Ab und zu erwischte ich sie dabei, wie sie mich mit einem schelmischen Blick anschaute, wenn ich in das Zimmer zurückkehrte, in dem sie eben noch allein gewesen war. Manchmal lachte sie fröhlich vor sich hin, ohne dass ich den Grund dafür erkennen konnte.
Erst am Heiligabend verstand ich den Grund für ihr Kichern in den letzten Tagen. Unter unserem kleinen Tannenbaum drückte sie mir eine kleine, liebevoll verpackte Schachtel in die Hand. Darin fand ich einen Raster mit Kästchen, von eins bis hundert durchnummeriert. Dazu stand geschrieben: «Finde sie alle!» Nachdem ich sie fragend angeschaut hatte, offenbarte sie mir, dass sie in den letzten Tagen hundert kleine gelbe Entenfiguren in meiner Wohnung versteckt hatte. Meine erste Reaktion war Fassungslosigkeit: Wie war es möglich, dass uns hundert kleine Augenpaare aus den Ecken des Hauses beobachteten und dass sie bis dahin unbemerkt geblieben waren?
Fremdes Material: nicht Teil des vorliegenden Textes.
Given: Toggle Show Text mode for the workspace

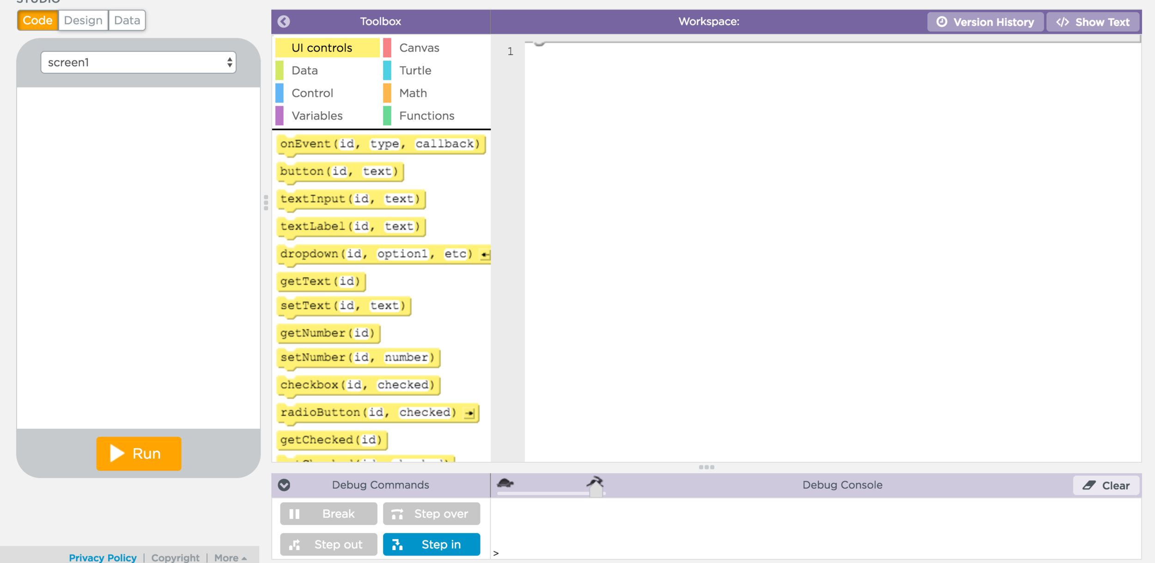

Ich drehte mich in verschiedene Richtungen und begann, Schränke zu öffnen und Regale nach Enten zu durchsuchen. Es dauerte nicht lange, bis ich einen kleinen gelben Fleck auf einem Bilderrahmen an der Wand meines Schlafzimmers entdeckte. Die Ente war kaum grösser als eine Ein-Franken-Münze!
Es dauerte nicht lange, bis ein paar weitere folgten, versteckt in einem Schuh oder im Salzstreuer in der Küche. Ich war wirklich erstaunt über den Einfallsreichtum meiner Schwester. Alles war so gut durchdacht, dass das Auffinden der Enten praktisch dem Zufall überlassen war.
Natürlich wollte ich zunächst versuchen, alle kleinen Eindringlinge in meiner Wohnung zu finden, aber allmählich erkannte ich den wahren Wert dessen, was meine Schwester mir geschenkt hatte: Jetzt, wo meine Schwester wieder zu Hause ist und immer noch ein paar Dutzend Enten zu finden sind, habe ich beschlossen, die aktive Suche einzustellen. Ich möchte sie im Laufe des Jahres nach und nach finden. Und bei jeder Entdeckung intensiv an meine Schwester denken und so ihre Anwesenheit noch länger spüren.